Information given:

========================================

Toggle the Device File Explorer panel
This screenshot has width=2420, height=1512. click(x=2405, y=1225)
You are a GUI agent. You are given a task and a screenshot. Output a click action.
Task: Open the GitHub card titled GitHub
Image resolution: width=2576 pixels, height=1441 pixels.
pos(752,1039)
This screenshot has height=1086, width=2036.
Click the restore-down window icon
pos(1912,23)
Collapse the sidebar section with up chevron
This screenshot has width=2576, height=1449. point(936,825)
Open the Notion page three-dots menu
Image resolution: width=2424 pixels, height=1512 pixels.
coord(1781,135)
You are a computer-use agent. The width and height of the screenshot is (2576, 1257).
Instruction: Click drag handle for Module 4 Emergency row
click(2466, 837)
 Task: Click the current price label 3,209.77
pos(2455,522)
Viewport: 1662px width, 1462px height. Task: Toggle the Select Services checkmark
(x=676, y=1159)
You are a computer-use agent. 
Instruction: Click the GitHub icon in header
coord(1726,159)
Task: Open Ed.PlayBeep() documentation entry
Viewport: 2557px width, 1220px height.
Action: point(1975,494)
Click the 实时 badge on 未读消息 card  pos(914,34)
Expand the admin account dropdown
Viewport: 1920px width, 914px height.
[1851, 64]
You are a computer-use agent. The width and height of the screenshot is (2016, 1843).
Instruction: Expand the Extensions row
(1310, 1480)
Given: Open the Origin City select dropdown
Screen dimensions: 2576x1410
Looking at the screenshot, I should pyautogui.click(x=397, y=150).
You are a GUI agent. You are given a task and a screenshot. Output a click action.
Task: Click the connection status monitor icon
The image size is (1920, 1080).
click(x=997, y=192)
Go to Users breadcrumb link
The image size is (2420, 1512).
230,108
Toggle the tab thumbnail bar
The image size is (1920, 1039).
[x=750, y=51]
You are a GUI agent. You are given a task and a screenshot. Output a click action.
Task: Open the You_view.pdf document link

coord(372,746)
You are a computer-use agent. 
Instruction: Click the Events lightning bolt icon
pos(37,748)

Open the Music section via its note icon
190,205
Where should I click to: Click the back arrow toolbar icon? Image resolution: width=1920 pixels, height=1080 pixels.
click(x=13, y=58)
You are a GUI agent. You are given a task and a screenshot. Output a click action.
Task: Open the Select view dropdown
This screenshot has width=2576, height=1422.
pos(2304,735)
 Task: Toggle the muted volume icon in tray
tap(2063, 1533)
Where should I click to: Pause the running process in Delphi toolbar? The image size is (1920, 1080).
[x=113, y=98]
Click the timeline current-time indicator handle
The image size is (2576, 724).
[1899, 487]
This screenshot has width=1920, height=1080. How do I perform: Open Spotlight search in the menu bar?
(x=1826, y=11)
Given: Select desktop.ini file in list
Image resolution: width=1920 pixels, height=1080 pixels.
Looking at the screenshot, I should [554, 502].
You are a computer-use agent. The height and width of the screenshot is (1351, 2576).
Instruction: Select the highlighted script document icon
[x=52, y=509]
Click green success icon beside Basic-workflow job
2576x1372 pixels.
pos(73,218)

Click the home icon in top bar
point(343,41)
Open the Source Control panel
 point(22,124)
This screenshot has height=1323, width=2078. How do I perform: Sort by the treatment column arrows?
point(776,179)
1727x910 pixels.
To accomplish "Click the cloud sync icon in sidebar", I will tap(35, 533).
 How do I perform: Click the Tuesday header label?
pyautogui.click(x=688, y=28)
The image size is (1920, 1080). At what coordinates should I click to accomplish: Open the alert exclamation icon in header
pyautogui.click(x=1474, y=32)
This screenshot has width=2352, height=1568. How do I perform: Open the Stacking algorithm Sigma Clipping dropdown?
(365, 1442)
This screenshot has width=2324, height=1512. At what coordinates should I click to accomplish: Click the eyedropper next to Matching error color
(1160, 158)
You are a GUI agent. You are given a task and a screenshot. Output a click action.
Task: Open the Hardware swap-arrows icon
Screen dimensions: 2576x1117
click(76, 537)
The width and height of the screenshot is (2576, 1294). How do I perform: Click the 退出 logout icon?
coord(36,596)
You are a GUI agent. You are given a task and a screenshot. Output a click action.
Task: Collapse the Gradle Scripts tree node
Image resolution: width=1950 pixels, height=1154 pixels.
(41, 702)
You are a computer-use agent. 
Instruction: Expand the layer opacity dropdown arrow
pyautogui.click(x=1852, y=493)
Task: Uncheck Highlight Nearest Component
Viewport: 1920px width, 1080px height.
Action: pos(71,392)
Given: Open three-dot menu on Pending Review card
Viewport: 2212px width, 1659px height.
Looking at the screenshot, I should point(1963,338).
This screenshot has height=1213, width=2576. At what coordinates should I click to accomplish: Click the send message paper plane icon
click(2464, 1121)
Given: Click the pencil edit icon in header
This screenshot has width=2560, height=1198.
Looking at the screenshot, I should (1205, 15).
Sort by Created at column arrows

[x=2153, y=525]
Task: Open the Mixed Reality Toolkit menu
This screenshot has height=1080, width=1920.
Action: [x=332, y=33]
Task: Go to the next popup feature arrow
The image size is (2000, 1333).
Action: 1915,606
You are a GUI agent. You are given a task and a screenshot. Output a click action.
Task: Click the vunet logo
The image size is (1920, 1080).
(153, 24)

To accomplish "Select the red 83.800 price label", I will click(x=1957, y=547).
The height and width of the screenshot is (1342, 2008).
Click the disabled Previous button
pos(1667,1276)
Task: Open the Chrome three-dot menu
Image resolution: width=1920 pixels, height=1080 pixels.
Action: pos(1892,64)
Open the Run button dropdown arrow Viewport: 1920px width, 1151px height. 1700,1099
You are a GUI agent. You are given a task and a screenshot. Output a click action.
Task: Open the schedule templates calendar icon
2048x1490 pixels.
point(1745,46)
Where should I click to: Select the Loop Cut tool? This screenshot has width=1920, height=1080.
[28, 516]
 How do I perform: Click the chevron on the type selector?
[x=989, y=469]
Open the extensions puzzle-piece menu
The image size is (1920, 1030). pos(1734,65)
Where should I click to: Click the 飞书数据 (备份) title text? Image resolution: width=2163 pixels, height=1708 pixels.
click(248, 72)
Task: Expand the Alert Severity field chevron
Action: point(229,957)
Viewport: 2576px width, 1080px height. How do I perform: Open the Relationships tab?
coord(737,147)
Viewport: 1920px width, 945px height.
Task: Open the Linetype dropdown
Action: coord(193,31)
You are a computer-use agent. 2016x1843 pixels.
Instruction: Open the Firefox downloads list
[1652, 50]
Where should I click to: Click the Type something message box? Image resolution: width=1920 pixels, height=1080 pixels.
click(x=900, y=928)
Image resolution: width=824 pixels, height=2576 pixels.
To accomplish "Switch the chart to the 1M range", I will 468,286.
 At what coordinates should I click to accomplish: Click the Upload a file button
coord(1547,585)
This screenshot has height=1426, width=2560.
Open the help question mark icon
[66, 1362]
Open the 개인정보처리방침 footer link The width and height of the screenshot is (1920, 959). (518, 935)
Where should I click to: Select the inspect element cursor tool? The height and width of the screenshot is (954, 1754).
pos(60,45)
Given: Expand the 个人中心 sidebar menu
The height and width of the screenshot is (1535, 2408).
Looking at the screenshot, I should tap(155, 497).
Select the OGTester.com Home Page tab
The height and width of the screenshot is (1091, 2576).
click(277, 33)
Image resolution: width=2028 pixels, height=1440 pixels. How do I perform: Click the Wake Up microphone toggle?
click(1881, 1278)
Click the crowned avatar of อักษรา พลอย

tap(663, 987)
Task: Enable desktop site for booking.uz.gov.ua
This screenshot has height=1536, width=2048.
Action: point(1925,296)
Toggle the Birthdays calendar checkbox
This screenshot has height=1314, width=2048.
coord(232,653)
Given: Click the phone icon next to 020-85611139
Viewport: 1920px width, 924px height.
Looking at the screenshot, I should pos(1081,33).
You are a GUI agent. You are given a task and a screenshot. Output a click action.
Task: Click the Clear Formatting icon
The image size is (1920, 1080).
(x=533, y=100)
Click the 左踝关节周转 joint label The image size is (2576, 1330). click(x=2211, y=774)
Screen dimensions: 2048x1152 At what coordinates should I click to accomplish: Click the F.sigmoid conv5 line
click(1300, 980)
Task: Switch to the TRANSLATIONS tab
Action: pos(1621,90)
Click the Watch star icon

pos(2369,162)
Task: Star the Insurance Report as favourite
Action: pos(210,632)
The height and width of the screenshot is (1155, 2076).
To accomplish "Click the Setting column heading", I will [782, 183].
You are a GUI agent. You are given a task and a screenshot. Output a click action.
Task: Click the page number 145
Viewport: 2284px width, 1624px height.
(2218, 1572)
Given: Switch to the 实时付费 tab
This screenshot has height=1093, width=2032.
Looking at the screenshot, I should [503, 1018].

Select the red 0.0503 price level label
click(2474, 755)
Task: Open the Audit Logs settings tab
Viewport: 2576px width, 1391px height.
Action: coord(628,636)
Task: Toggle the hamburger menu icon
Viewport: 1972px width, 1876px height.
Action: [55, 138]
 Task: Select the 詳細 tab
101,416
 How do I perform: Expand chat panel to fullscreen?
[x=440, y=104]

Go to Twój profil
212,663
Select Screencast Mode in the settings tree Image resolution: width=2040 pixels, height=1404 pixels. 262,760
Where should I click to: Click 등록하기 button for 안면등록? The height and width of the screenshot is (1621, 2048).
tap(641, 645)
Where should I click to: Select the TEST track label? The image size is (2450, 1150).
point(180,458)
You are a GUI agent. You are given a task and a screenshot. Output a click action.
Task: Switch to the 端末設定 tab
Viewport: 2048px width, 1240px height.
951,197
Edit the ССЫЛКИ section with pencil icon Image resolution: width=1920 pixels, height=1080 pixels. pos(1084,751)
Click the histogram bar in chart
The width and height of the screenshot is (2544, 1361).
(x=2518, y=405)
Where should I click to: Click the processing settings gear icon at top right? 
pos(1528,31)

========================================

Task objective: Your task is to copy each line of the data above that holds "tree".

Written solution:
Task: Collapse the Gradle Scripts tree node
Select Screencast Mode in the settings tree Image resolution: width=2040 pixels, height=1404 pixels. 262,760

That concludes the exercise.